Night Music: Lesley Gore, “You Don’t Own Me”
Lesley owns it. An inspiring cut.
Night Music: The Fleshtones, “American Beat”
These guys never broke out in any meaningful way, but in those golden days of rock ‘n’ roll they were soldiers on the front line. I loved this song, played this single constantly for a while, because it was so clued in to all the different sounds we rocked to. Anthemic without being bossy, devoted without being chaste.
Night Music: The Hombres, “Hey Little Girl”
You tell me the year. The We Are Family Pirates were playing the Orioles in the World Series. I was working for a film distribution company, specializing in arty European movies. We had a hit with a bit of sexploitation called Wifemistress, about (if I’m remembering correctly) an Italian revolutionary who had to go in hiding in a barn across from his old apartment, and thus witnesses his beautiful wife’s liberation, after which she chooses to bed many of his old foes and friends. Laura Antonelli was brilliant as, The Wifemistress.
On this particular October day, it seems that we had a routing problem with the prints of the film, and the only way to get a copy of the movie to the theater in Old Roslyn, on Long Island, for its Friday opening, was for me to personally drive to Harrisburg and pick up the print after the last show on Thursday night, then drive back and deliver the print on LI when the theater opened the next morning.
I listened to the World Series on the radio that night, drove through the PA night past Three Mile Island, which had only recently almost gone China Syndrome, stayed in a cheapo motel somewhere, and then hit Long Island the next morning, delivering the print in time for them to begin their regular schedule. Success!
There was a record store in Old Roslyn, and it was there I found a copy of the Hombres’ Let It All Hang Out. I bought it because of the cover photo, which shows the band dressed in serapes and those big round Mexican hats, hanging out around a dumpster. Also, probably because it was cheap. Maybe fifty cents or a buck. The revelation came when I got home.

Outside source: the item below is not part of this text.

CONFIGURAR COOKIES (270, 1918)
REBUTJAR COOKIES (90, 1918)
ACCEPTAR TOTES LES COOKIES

This was cheese. These guys were going for the novelty hits, the way, let’s say Sam the Sham and the Pharoahs did, but they were just as tight and fun as Sam et al were. This was cheese with chops. The bottom line was, if you take off from this post and play any of the songs on the elpee, including the hit, Let it All Hang Out, or the cover of Lee Dorsey’s Ya Ya, or whatever, you will be charmed. By an album that coughed up one semi hit and laid down a winning mix of New Orleans/Memphis style rock roots tunes and soul.
I give you Hey Little Girl, tonight, which reflects the band’s blue-eyed soul roots, an abiding interest in the rhythm part of I Fought the Law, and a video of ace go-go dancing. The band’s organist was brother to the bass player in the Box Tops, for what that’s worth. Memphis is a small town it seems. Let It All Hang Out.

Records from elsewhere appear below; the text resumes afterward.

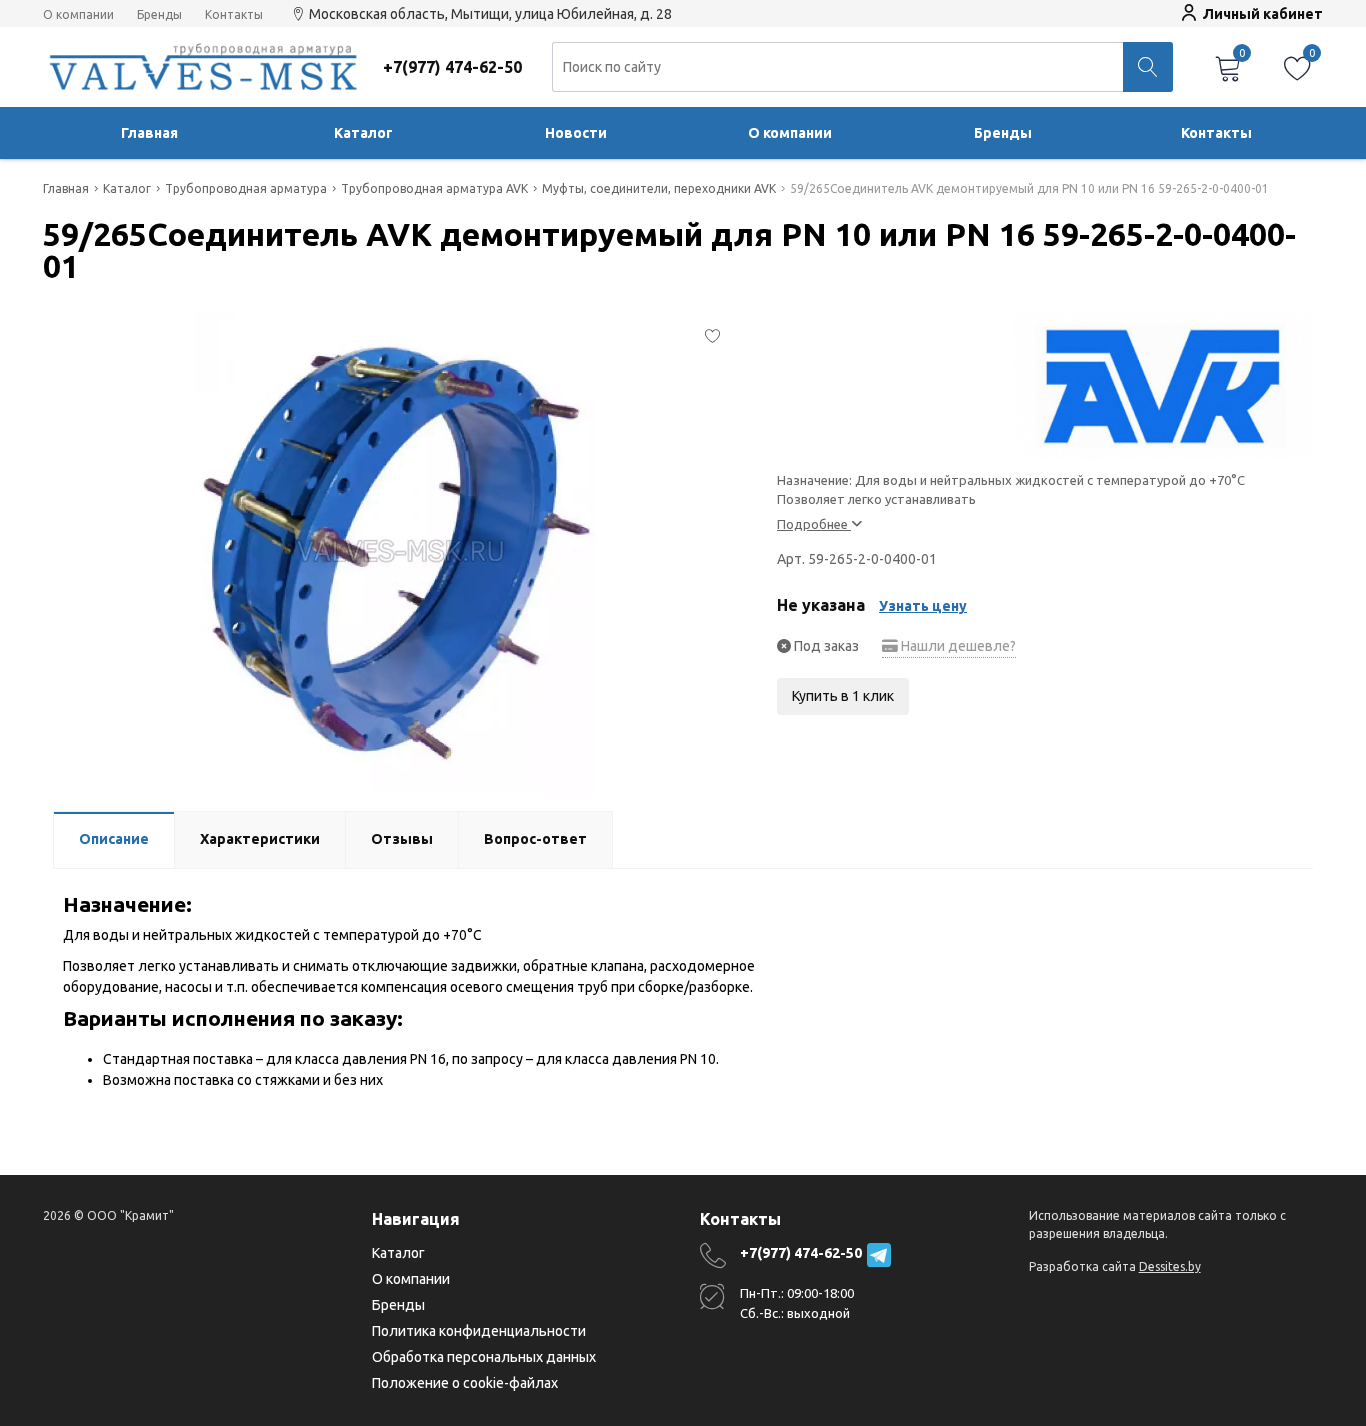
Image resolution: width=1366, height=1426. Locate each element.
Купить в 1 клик (843, 696)
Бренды (159, 15)
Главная (149, 133)
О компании (78, 15)
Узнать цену (923, 606)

Night Music: The Strokes, “Someday”
When we first heard the Strokes they sounded like guys glomming on to all that was already good about rock ‘n’ roll. But now, many years later, they sound a little like the last breath of fresh rock ‘n’ roll. I’m not sure what the real context is, today, but this was a band that always sounded like they were ready for pleasure. That is a very good quality.